As the Ottoman Empire crumbled at the end of World War I, two main currents of thought competed in Iraq: a pan-Arabic model that sought to unite the Arab world, and a multi-cultural model that focused more on national issues, writes Eric Davis, author of "Memories of State," a book on collective identity in modern Iraq.

In the 1920s Iraqi Sunnis, Shiites, Jews and Christians all joined to fight the British occupiers.

As a show of unity Sunnis and Shiites even prayed in each other's mosques. "It was a nationalist movement," said Davis, a professor at Rutgers University in the United States.

Iraq obtained full independence in a July 1958 coup led by General Abdel Karim Qassim that toppled the British-imposed monarchy, but the coup plotters soon split over the country's goals.

The pan-Arabist and largely Sunni officer corps, supported by the Baath Party, pushed for joining the Egyptian-Syrian union, while Qassim, supported by Iraq's communist party, put the priority on domestic issues.

Qassim, of mixed Shiite-Sunni heritage, won and today he is remembered for distributing land to the poor and public housing projects, such as what today is Baghdad's Sadr City area.

Western powers however feared Qassim, who established ties with the Soviet Union. With their support Baathist officers led a coup in 1963 and executed him.

In the 1960s Iraqi leaders competed for regional influence with Gamal Abdel Nasser's Egypt. Iraq's General Ahmed Hassan al-Bakr, a Baathist president in the 1970s who nationalized the oil industry, was a leading pan-Arabist.

The philosophy of Saddam Hussein's Baath Party "was supposed to be an ethnicity-blind ideology", said Davis. But by the time Saddam became president in 1979 the party was controlled by people from his hometown of Tikrit.

The pan-Arab model was shattered after defeat in the 1967 Arab-Israeli war, yet it "artificially lived on in Iraq subsidized by income from oil sales", said Davis.

Saddam bolstered his regime by re-writing history, harkening to the Golden Age of the Abbasid Empire (750-1258) to justify Iraq's central role in the Arab world.

In his version the Abbassids were destroyed by internal conspirators and foreign invaders -- metaphors to blame foreigners and dissidents for Iraq's ills, while absolving his regime of responsibility.

When war broke out with Iran in 1980, Saddam's regime was seen as the Arab buffer to Persia's growing power. His million-man army and air armada of 1,000 warplanes were the envy of the region.

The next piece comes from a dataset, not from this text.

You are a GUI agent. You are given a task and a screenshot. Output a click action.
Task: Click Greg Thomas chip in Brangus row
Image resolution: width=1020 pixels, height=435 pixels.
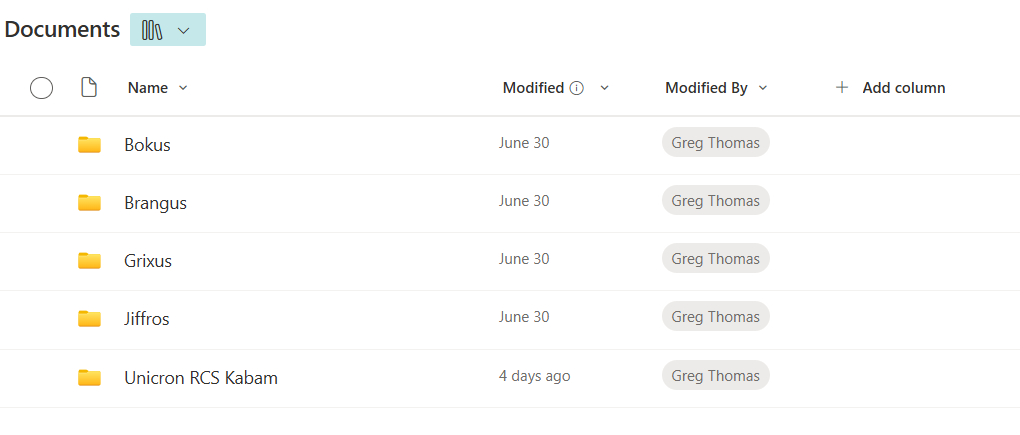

After eight years of fighting the war ended in a stalemate, with one million people killed.

A US-led coalition crushed Saddam's military in the 1990-1991 Gulf War, and his regime, riddled with corruption, was a shell of its glory days when it collapsed in 2003.

"You have a mess after 2003 in terms of leadership, trust and instutitions," said Davis. "It's going to be very difficult to reconstitute trust."

His solution: promote a historical memory that focuses on Iraq's tradition of 20th century democratic debate, coffee house discussion and nationalism.

Davis is calling for an internationally-funded "Marshall Plan" for Iraq that would generate millions of dollars for public projects, and work on upgrading Iraq's oil infrastructure.

For Younis at Baghdad University, "the problem is that Iraq's political leaders are not thinking in the long term", he said. "We don't really have political parties that work."

"It is very difficult to strengthen the political parties, but we must try," he said.

Educated Iraqis just want to start rebuilding the country.

"Forget this sectarian talk and let's be united again," said Yasser Ghazil, 29, a Baghdad building contractor.

Most Iraqis have long preferred authoritarian leaders, he said, and many have drifted towards religious leaders seeking clear answers. But that solves nothing, Ghazil said.

"The government is controlled by Islamist parties and this is the most corrupt country in the world," he said. "We need to eliminate religion from politics, then let the technocrats do their job."